Furthermore, there’s reason to believe that this stability in entry-level wages is likely to continue. Demand for IT employees continues to grow, but according to NASSCOM, the pool from which Indian IT employers are recruiting is also expanding.fn2 The number of technology graduates in India continues to increase year over year, and the large technology employers are recruiting from more schools in more locations, including tier II, tier III and rural locations in India. As long as young Indians continue to favor IT services jobs upon graduation, there is little reason for IT services companies to increase starting salaries. India-based companies are also expanding their international locations, and using them for both low cost offshore labor sources and onshore employees in client markets.
Reality: Average raises for Indian IT employees are higher, on a percentage basis, than average raises for U.S. IT employees, but wage levels are still much lower
What is true in the media coverage of increased wages in India is that average raises for Indian IT employees are higher, on a percentage basis, than average raises for the U.S. IT workforce. This difference in rates of salary increases is due partly to different levels of economic inflation, but it is also due to the different demographics of the two workforces and the related shortage of experienced employees in India. The majority of Indian IT employees are young and seeking to climb the career ladder as quickly as they can, while the American IT workforce has a relatively higher proportion of older employees who have already achieved mid- or senior-level roles and expect to receive smaller percentage raises at later stages of their careers (and in the current U.S. economic environment). In addition, the Indian IT industry is itself quite young, so the demand for experienced, knowledgeable employees for roles such as software architects, business analysts, team leaders and managers, continues to outstrip the supply, resulting in higher raise rates. In fact, at the most senior levels, Indian executives with technical, domain and global business management experience may command salaries as high as or higher than their U.S. counterparts.

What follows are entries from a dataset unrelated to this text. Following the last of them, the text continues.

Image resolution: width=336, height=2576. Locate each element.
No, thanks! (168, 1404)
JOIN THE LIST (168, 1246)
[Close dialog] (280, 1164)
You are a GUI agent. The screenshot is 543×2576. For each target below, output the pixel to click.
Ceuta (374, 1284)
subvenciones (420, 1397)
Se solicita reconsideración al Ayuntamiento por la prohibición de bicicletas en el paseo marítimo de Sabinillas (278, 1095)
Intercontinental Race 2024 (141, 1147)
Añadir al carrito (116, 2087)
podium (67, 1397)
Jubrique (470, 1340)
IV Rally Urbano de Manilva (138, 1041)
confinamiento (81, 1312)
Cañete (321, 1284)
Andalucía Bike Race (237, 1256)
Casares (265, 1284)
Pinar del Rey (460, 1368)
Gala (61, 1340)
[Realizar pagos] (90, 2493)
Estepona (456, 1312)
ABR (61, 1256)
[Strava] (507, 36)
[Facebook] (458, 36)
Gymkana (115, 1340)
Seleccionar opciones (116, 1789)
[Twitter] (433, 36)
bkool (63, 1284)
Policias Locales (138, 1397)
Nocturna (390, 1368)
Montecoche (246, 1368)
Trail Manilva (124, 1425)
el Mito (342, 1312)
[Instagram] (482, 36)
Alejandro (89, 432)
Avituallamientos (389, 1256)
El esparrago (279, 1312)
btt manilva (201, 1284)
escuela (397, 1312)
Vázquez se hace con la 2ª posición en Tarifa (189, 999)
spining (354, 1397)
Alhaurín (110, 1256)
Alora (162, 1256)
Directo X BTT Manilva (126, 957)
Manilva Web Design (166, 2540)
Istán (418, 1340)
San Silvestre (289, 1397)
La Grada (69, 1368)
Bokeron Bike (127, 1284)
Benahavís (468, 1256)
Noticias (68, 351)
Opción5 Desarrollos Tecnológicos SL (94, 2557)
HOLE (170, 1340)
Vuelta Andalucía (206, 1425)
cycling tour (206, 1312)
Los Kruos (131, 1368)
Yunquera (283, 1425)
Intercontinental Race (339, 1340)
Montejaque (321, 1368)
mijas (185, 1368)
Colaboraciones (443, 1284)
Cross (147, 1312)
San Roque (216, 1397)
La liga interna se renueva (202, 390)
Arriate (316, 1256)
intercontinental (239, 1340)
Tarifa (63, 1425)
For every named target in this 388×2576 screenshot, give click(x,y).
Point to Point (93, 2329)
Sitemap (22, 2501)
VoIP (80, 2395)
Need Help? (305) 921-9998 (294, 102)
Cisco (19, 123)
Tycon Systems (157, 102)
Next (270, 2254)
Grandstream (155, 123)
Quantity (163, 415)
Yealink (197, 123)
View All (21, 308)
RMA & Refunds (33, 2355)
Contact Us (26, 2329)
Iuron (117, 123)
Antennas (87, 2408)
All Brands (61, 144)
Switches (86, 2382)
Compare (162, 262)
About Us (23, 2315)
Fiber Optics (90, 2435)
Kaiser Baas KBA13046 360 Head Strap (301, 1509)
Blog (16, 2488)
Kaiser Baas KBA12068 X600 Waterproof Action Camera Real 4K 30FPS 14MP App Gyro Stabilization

However, the rate of raises for experienced employees will likely stabilize and slow in the next few years. The availability of more experienced employees will continue to grow rapidly, in line with overall IT labor force growth of 5 – 10 years ago, as those earlier employees move up the ranks. Meanwhile, the number of senior positions will grow at the lower current demand rates, and the two curves will likely close or cross in the next few years.
Yet even if annual raises do continue in the 15 – 20% range, the low starting point for Indian IT wages means that wage levels still remain significantly below U.S. wages until all but the highest levels of management. It would take more than 13 years for a software developer hired today in India to reach 80% of the wages for a comparable employee hired in the U.S. today, assuming 18% annual raises for the Indian employee and modest 3% raises for the American employee. (See exhibit 1 below.)
Comparison of Projected Salaries for India and U.S. Software Developers Entering the Workforce in 2012 (with 18% annual raises in India and 3% annual raises in the U.S.)
Source: Red Bridge Strategy Analysis
This comparison assumes a starting salary for the U.S. software developer of US$45,000, on the low end of the range among our clients, and that U.S. raises will stay at about 3% – an assumption that is likely to change as the U.S. faces a continuing shortage of IT talent (and hopefully an improving economy). It assumes a starting salary for the Indian software developer of US$5,700, with annual increases of 18%. Should U.S. wages or annual raises increase, or India raises decrease, the time for a new entry-level employee in India to reach 80% of the cost of a parallel employee in the U.S. will be longer than 13 years.